ストレッチ系の衣類やコーティングに使われるポリウレタンの寿命や特徴を解説していきます。

ポリウレタン

ウレタン結合-OCONH-をもった重合体(ポリマー)の総称。一般にジイソシアナートとグリコールとから付加重合で得られる。合成ゴム、合成繊維、接着剤などに使われます。

ポリウレタン繊維

スパンデックスとも呼ばれ、化学繊維の中でもゴムのような性質を持つ繊維で、衣料用としては単独で使われることはほぼなく、他の繊維と混紡したり、コーティングや接着用途で使われたりもします。

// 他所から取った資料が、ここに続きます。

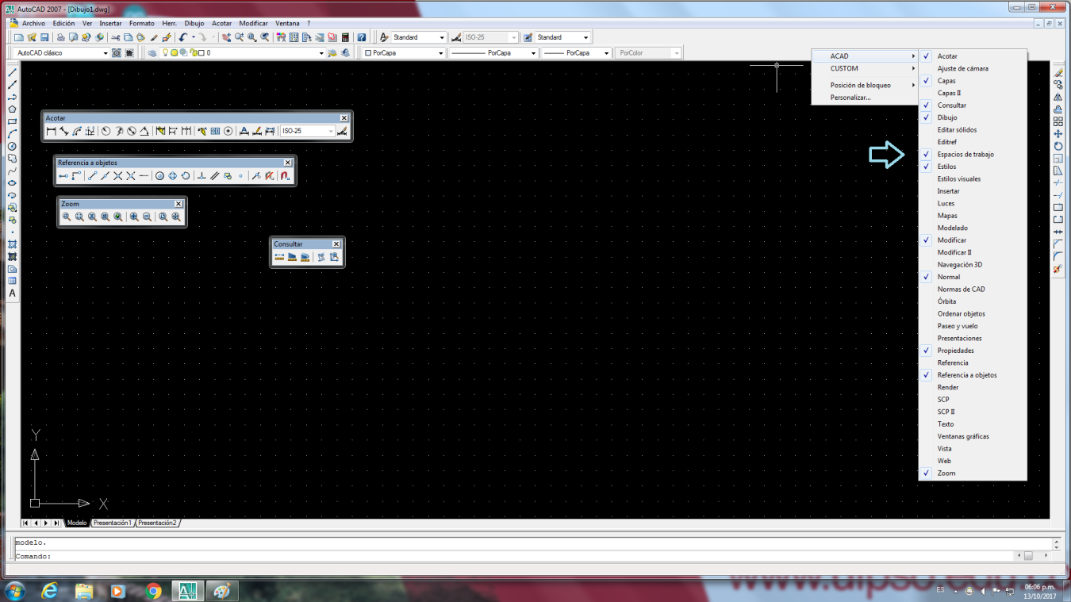Click Snap to Midpoint on Referencia a objetos
This screenshot has width=1071, height=602.
[x=106, y=175]
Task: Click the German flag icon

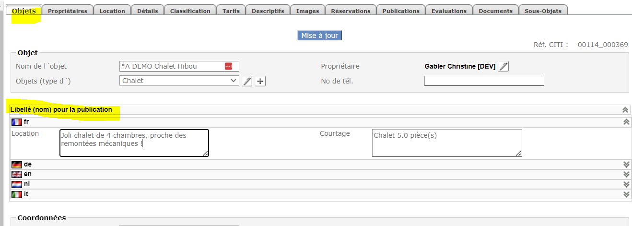Action: click(17, 165)
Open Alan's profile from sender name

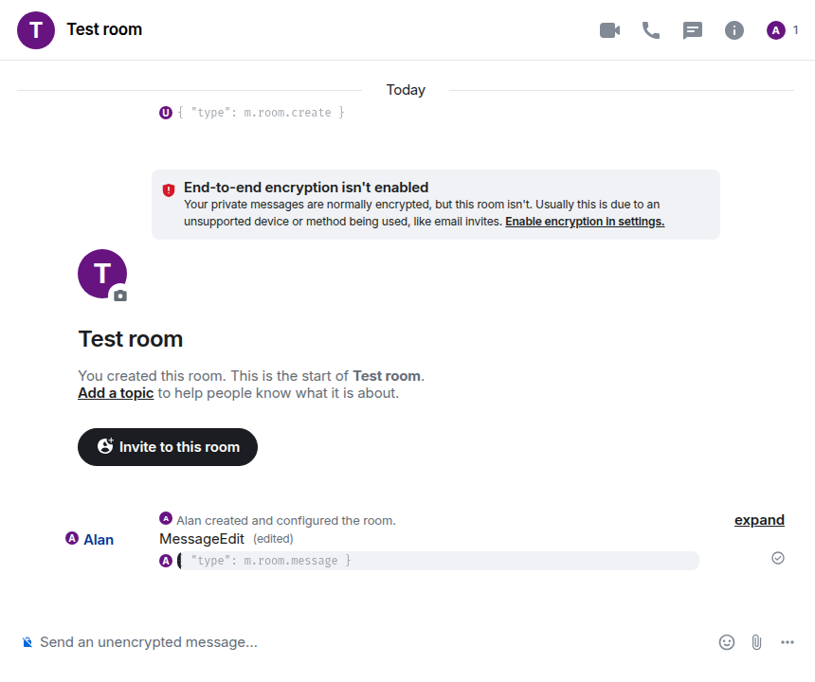pyautogui.click(x=99, y=540)
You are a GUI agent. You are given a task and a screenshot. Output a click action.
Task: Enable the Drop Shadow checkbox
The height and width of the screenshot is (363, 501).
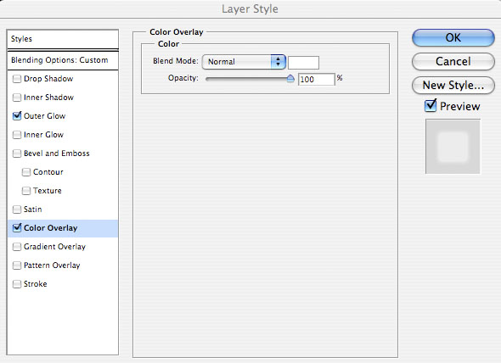[x=17, y=79]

ポリウレタン繊維の登場によってスポーツウェア等も大きく進化ました。

特徴

非常に伸縮性に優れており、あらゆる繊維と混紡されて使用されています。ゴムのような繊維で、ポリウレタン繊維はゴムよりも細く加工する事が可能で伸縮性も高いのが特徴です。

樹脂加工

ポリウレタン樹脂は、合成皮革やボンディング加工(接着樹脂加工)、コーティング加工(表面及びバックコーティング)などに使用されています。

寿命

ポリウレタンの寿命は、製造されてから約2~3年といわれています。これは、製造日から約2~3年ですので、購入時点から2~3年ではないことに注意が必要です。

寿命が来ると樹脂加工が剥がれたり、繊維が切れて生地から飛び出したりします。

デメリット

ポリウレタン繊維やポリウレタン樹脂は、寿命が約2~3年と言われていて時間の経過とともに劣化していきます。空気中の水分や汗・皮脂汚れによる加水分解、太陽光の紫外線などにより劣化が促進されます。

特にエリ・袖口、ひざ・ひじ付近、ヒップなどに顕著に発生します。

劣化した繊維や樹脂は、洗濯やクリーニングの洗浄・揉み叩き作用により劣化が促進します。

また、漂白剤の使用は、さらに劣化の進行を早めます

まとめ

ポリウレタン繊維・樹脂加工は、クリーニングの作用により劣化が顕著になり、事故やクレームになるケースが多いです。

ドライクリーニングによる事故例:ダウンのバックコーティングに使われる樹脂やコートなどに使われる表面樹脂加工が剥がれてしまう事故。

漂白剤による事故例:漂白剤によりポリウレタン繊維が切れて生地が伸びてしまう事故。

アイロンの事故例:アイロンの熱や圧力により、ポリウレタン繊維が伸びて回復困難になってしまう事故。

など、多数の事故事例があります。これらの事故は、繊維や樹脂の劣化の状態により進行度が変わるので、クリーニング業者も未然に防ぎにくいのが実際のところです。

クリーニング店側は、検品段階で劣化を見逃さずに発見して、お客様に一言お知らせをする事が事故を未然に防ぐ重要なポイントです。

ポリウレタン製品を購入する際には、これらの特徴を理解して購入することをおすすめします。